Affordability is still key, and the availability of freehold land and more spacious homes are some of the reasons people are buying new homes in the outskirts.”

Subramaniam said in future, the home office will become a sought after extra in every house. “People are already looking to upgrade their homes to serve as both living and work areas.

“This also means that a bigger home is necessary. Given that a larger house or apartment is more affordable out of town than in
urban centres, many have opted to move.”

In contrast, Gan said the trend of house buyers seeking property in the outskirts has been picking up, especially in Selangor, and he attributed it largely due to the flexibility afforded by the WFH trend.

“With remote work likely here to stay, expect housing to adjust accordingly as working remotely may mean that people no longer need to live in cities to work at their offices.”

His view has some basis. According to data released by PropertyGuru DataSense, home buyers now favour larger or more spacious units, but in the RM300,000 to RM500,000 price range.
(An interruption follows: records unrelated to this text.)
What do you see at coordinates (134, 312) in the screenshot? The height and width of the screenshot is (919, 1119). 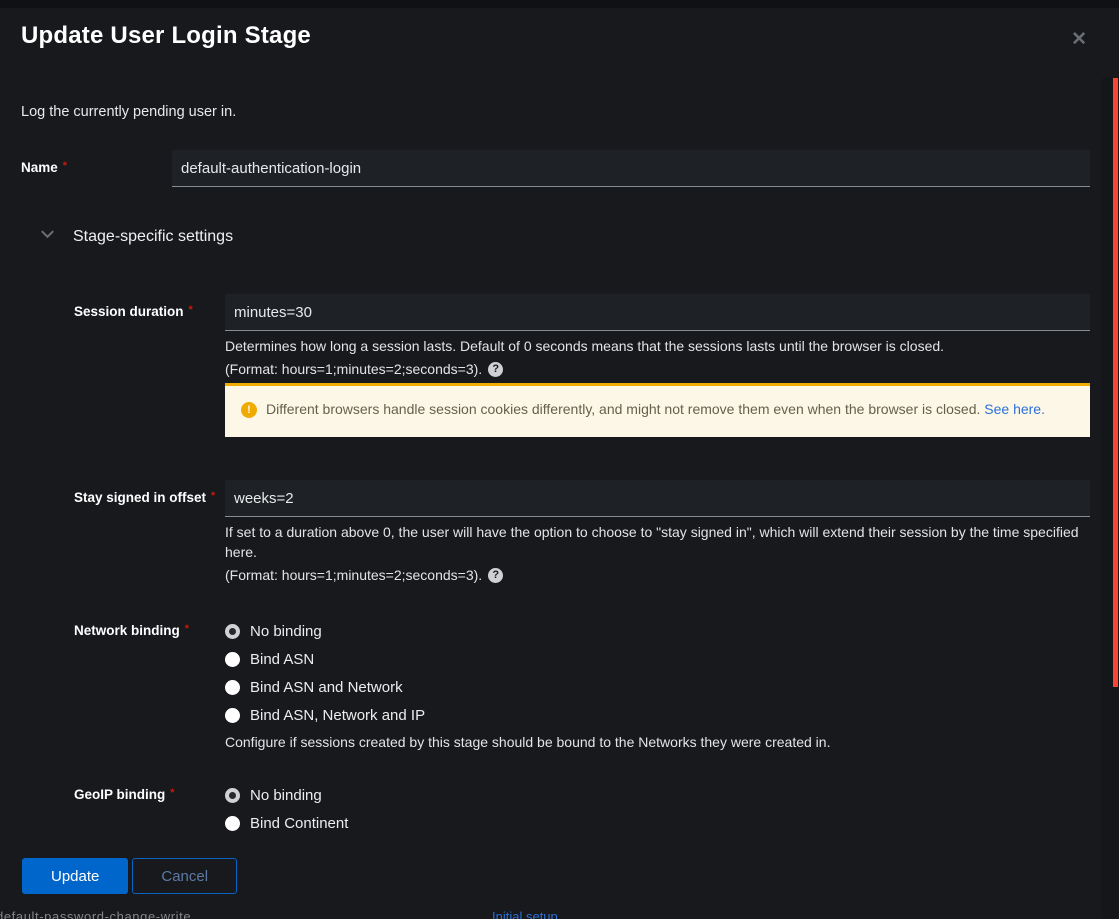 I see `session-duration-label: Session duration *` at bounding box center [134, 312].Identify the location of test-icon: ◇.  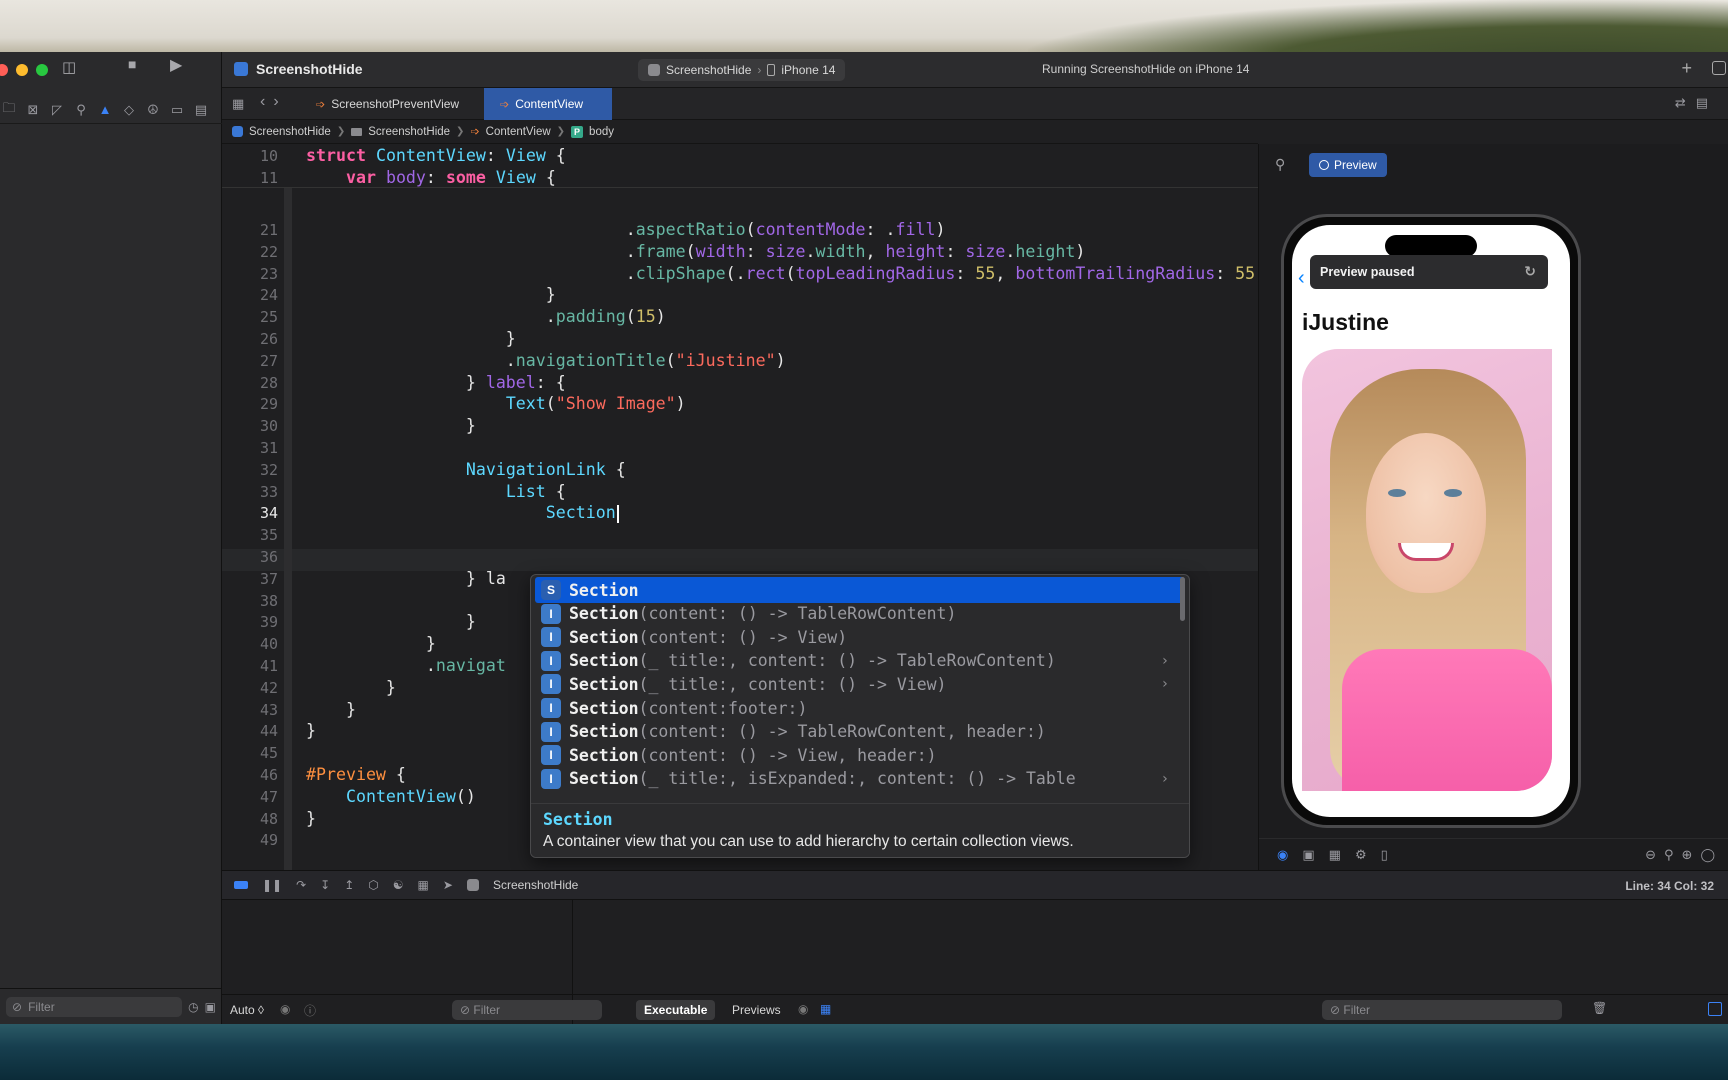
(129, 110).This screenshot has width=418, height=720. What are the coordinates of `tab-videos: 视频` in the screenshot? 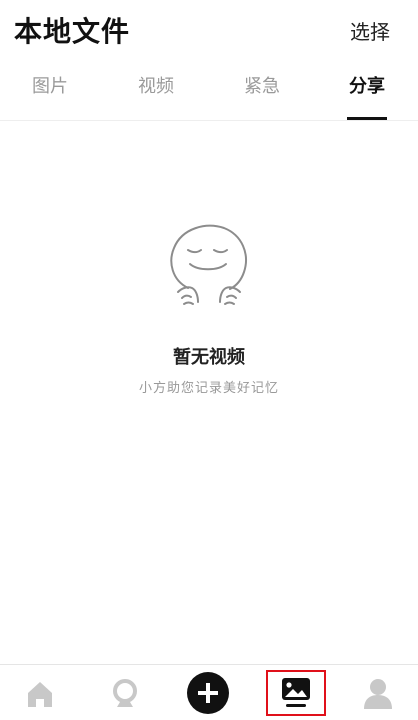 It's located at (156, 85).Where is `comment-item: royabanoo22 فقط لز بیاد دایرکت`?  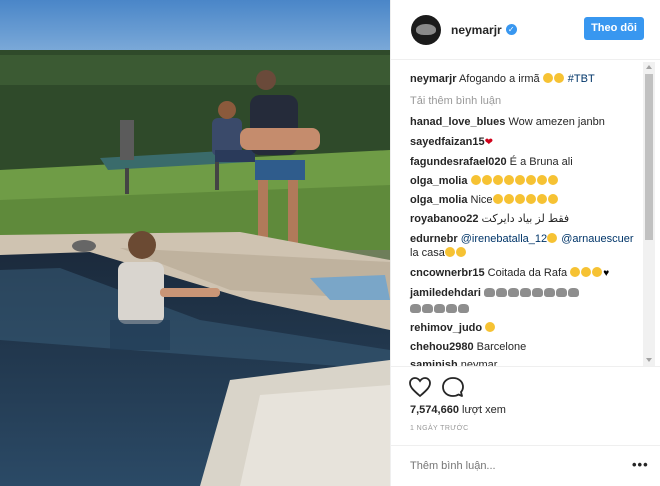 comment-item: royabanoo22 فقط لز بیاد دایرکت is located at coordinates (526, 219).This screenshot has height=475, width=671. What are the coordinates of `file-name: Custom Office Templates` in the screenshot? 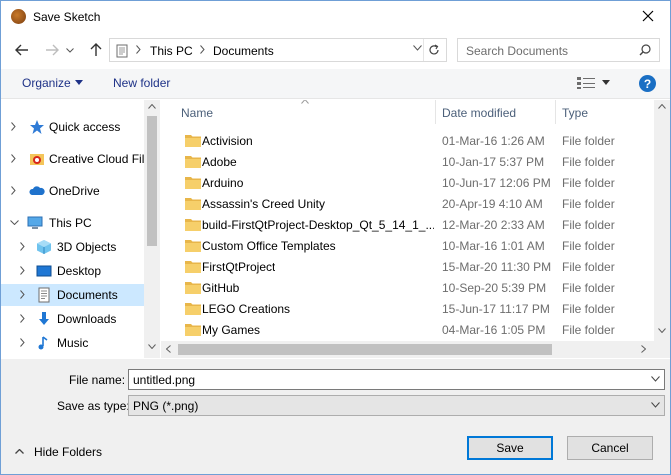 It's located at (269, 246).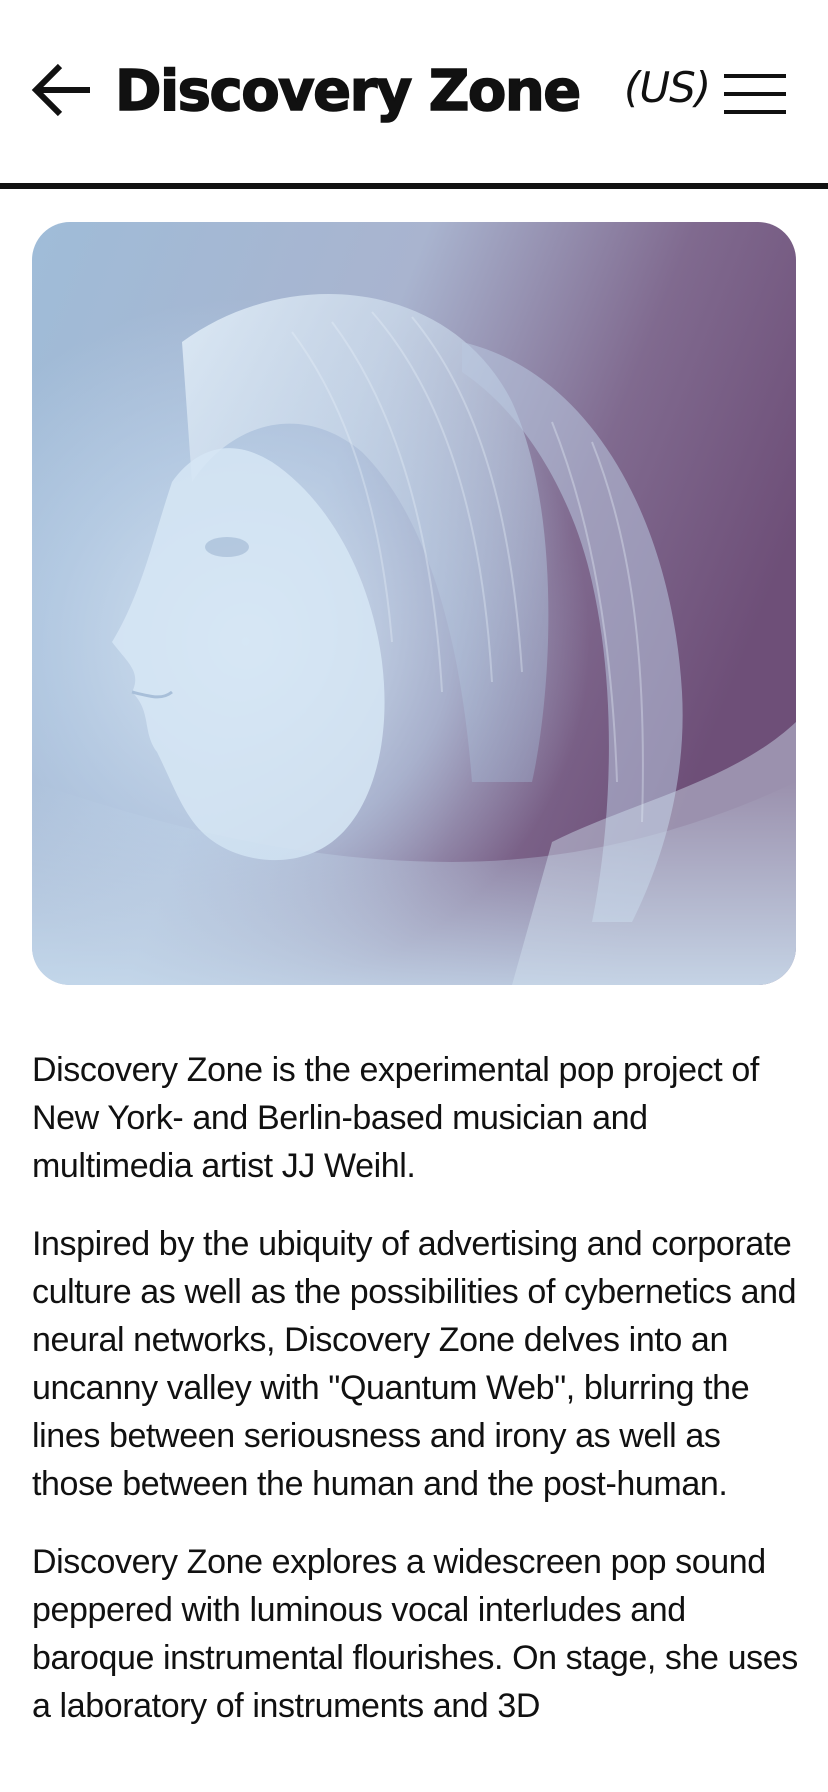 This screenshot has height=1792, width=828. I want to click on back-button, so click(62, 90).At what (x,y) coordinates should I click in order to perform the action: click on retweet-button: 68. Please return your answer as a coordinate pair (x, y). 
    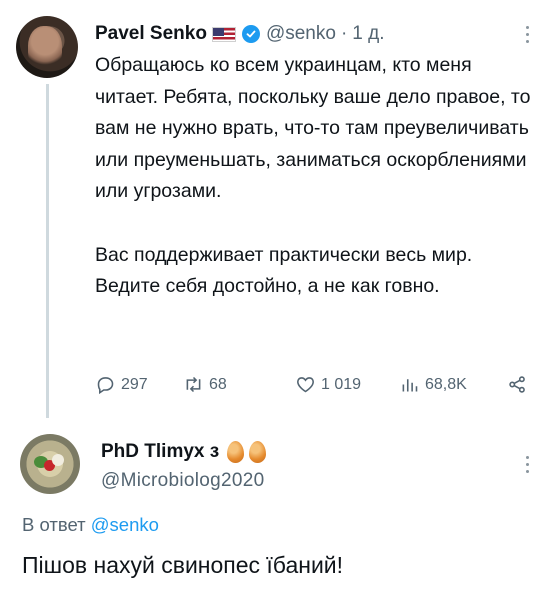
    Looking at the image, I should click on (205, 384).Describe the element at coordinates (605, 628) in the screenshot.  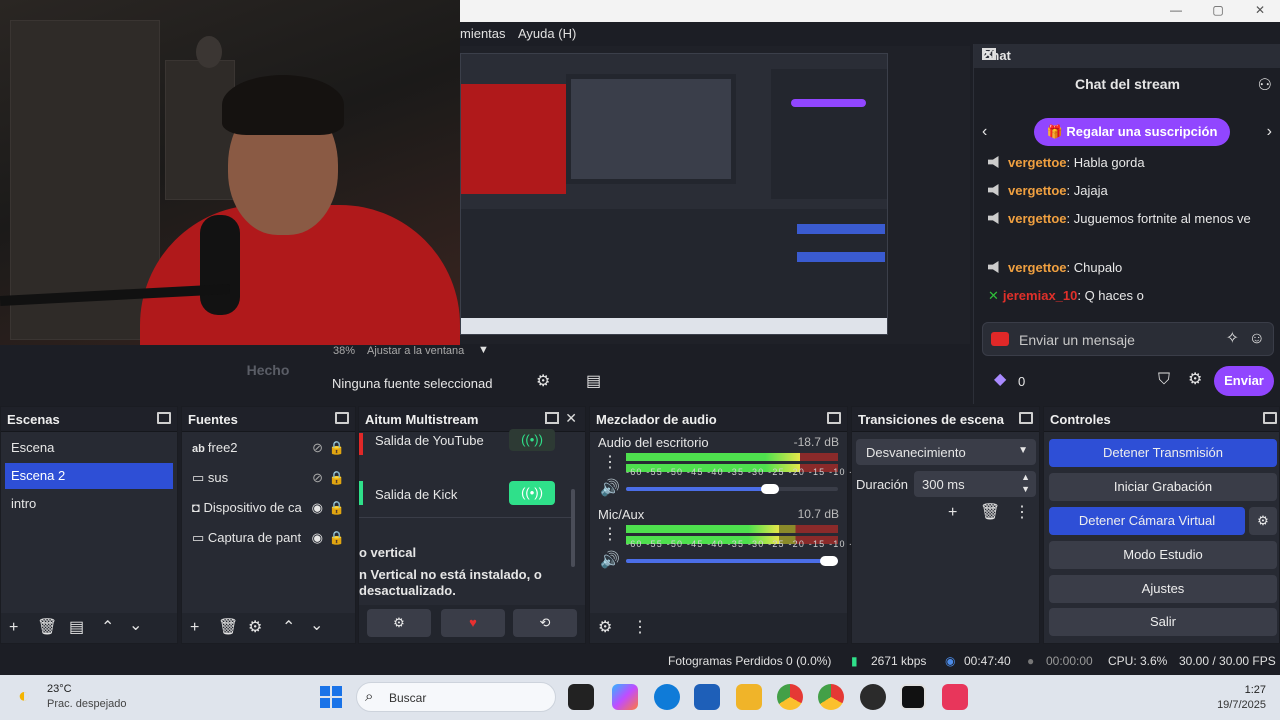
I see `advanced-audio-icon: ⚙` at that location. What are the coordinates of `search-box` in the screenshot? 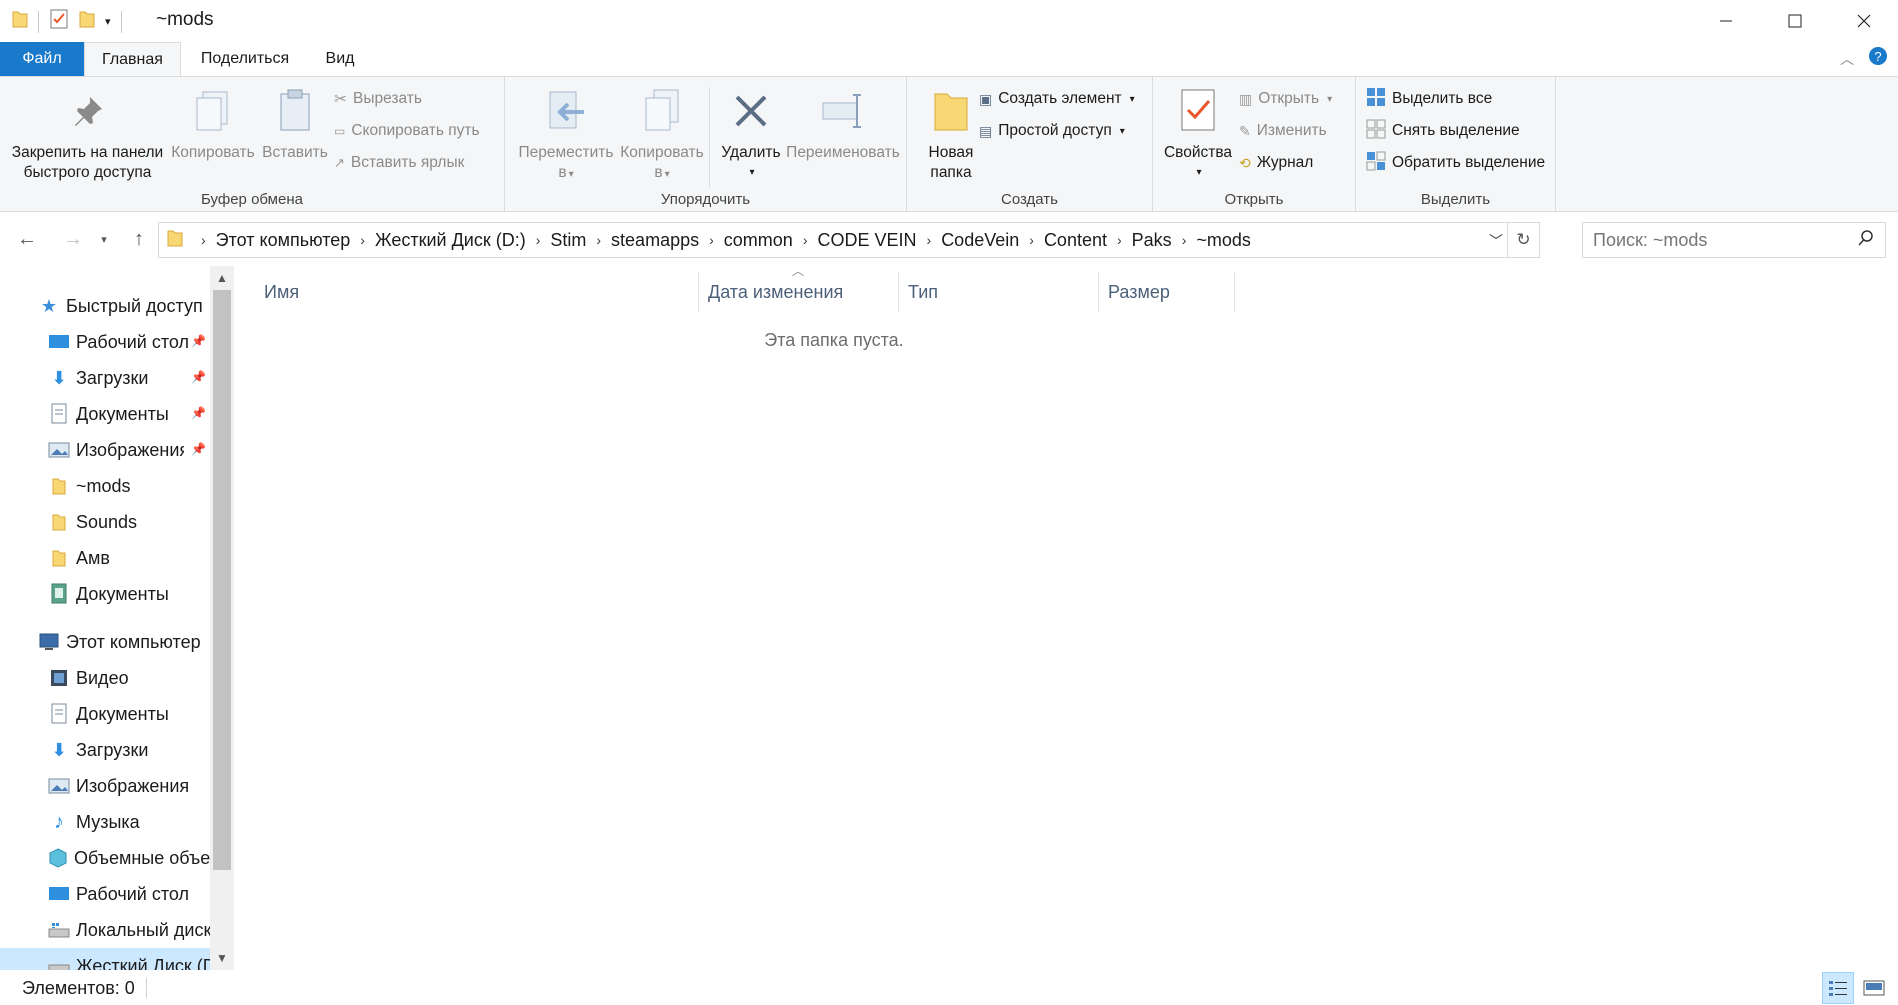 It's located at (1734, 240).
DataSense is the data analytics and solutions arm of PropertyGuru. The latest data was based on property transactions in the first quarter
this year.

Its managing director Joe Hock Thor said the desire for larger, more spacious property has resulted in a shift towards terrace houses as well as properties in the fringes of city centres, driving up transactions in smaller townships in the first three months of this year.

He said the trend is likely to continue until the end of this year.

The report is based on local residential property market transactions.

It states that the total number of transactions in the first quarter of this year rose 44.7% compared with the same period last year.